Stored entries
────────────────────────────────────────

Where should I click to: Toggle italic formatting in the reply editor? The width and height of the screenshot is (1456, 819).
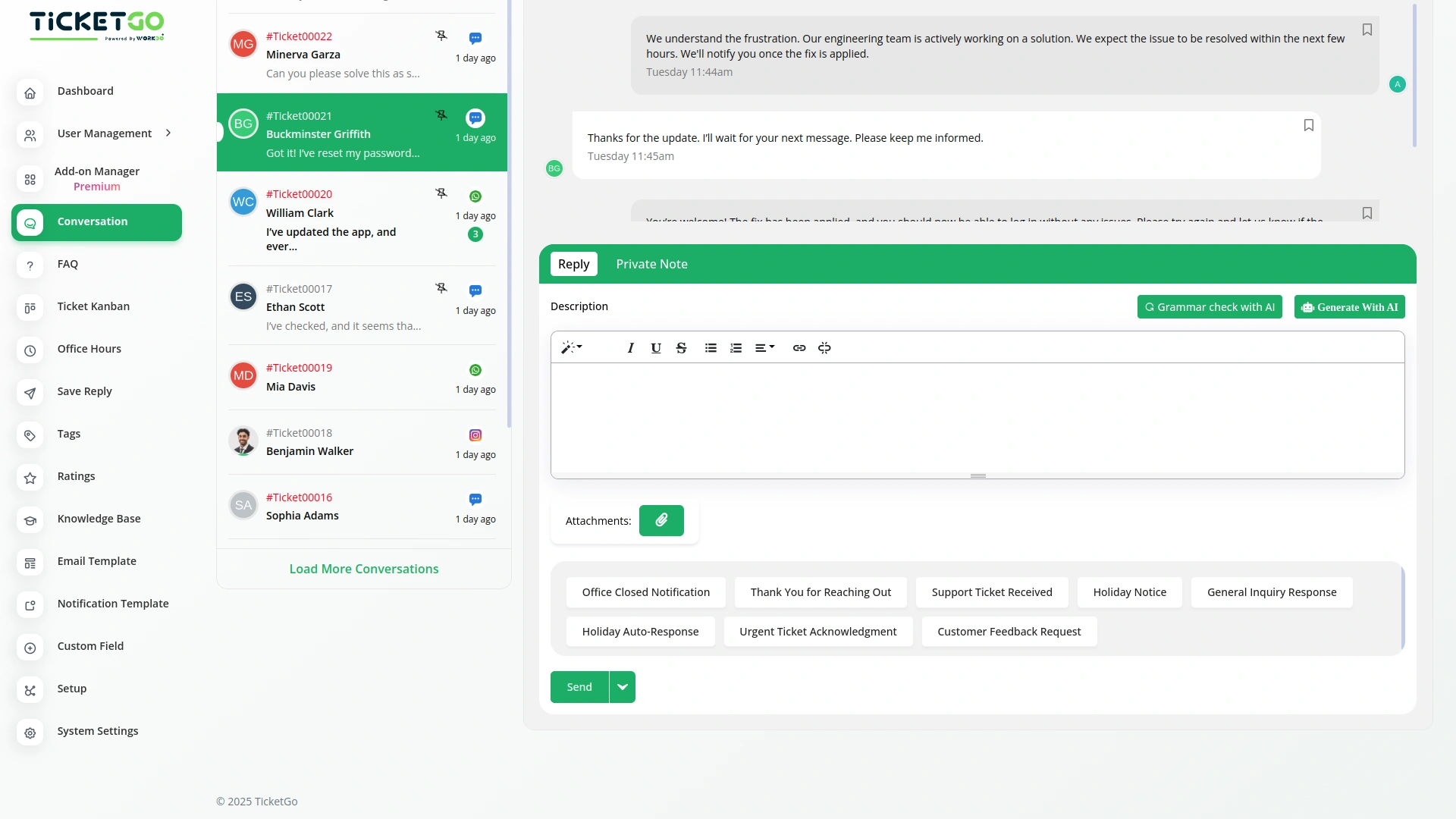pyautogui.click(x=630, y=347)
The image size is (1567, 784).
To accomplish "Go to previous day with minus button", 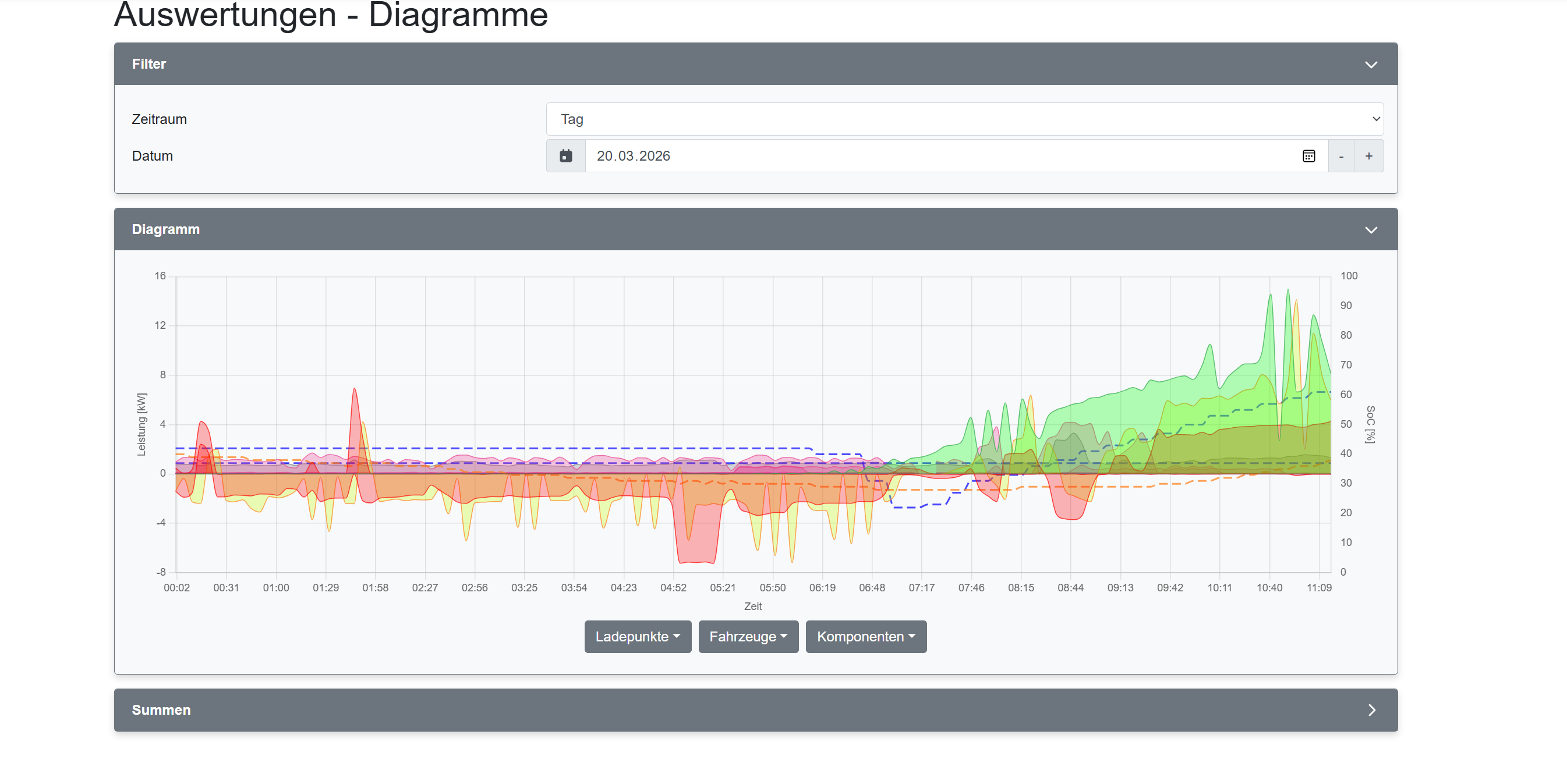I will pos(1340,156).
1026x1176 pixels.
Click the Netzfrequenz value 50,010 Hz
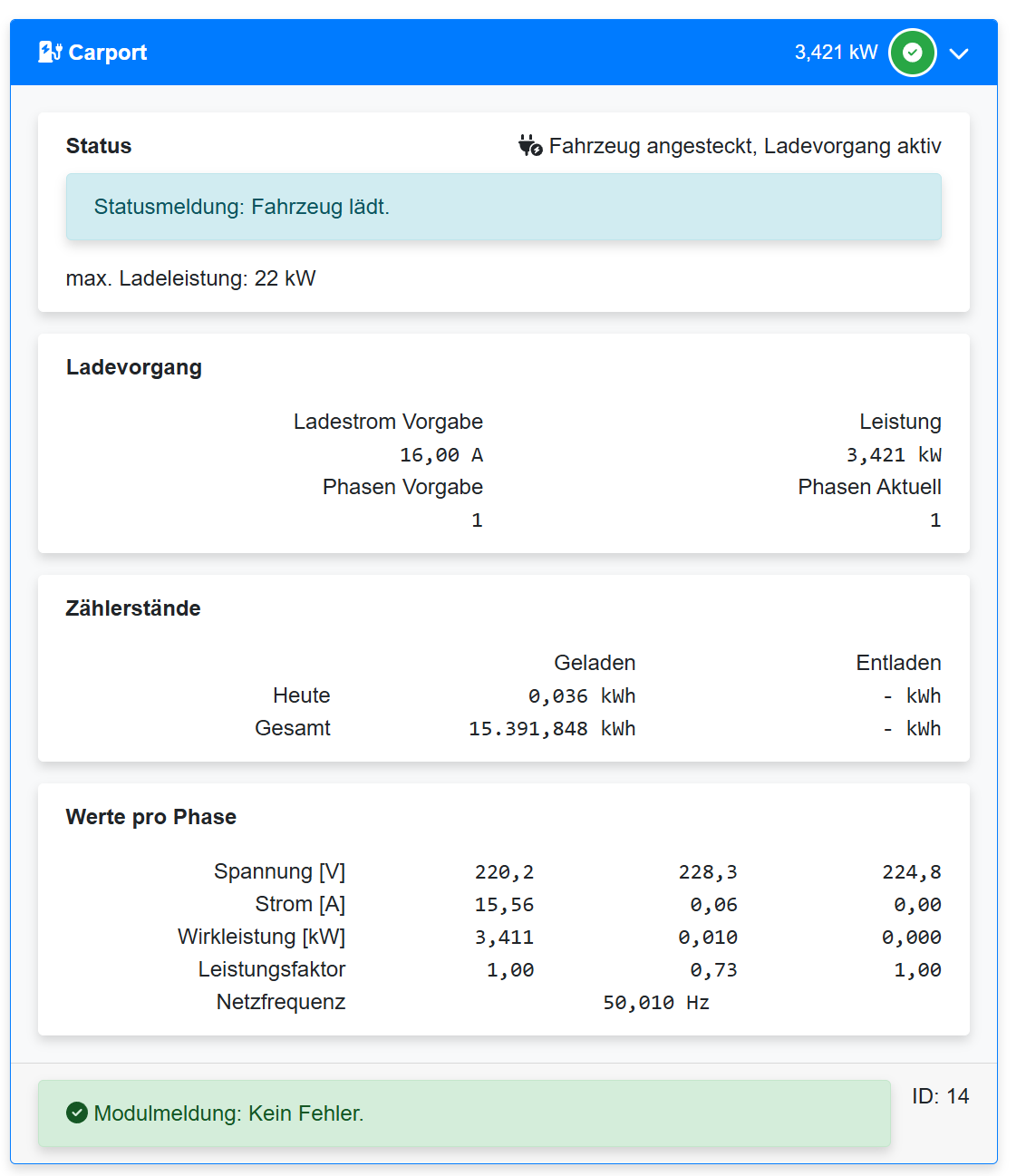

────────────────────────────────────────

Quote the listing verbatim from the line containing "1026x1176 pixels." through the end of the listing, and leave the pictures out.

- **RESPONSE**:
1026x1176 pixels.
Click the Netzfrequenz value 50,010 Hz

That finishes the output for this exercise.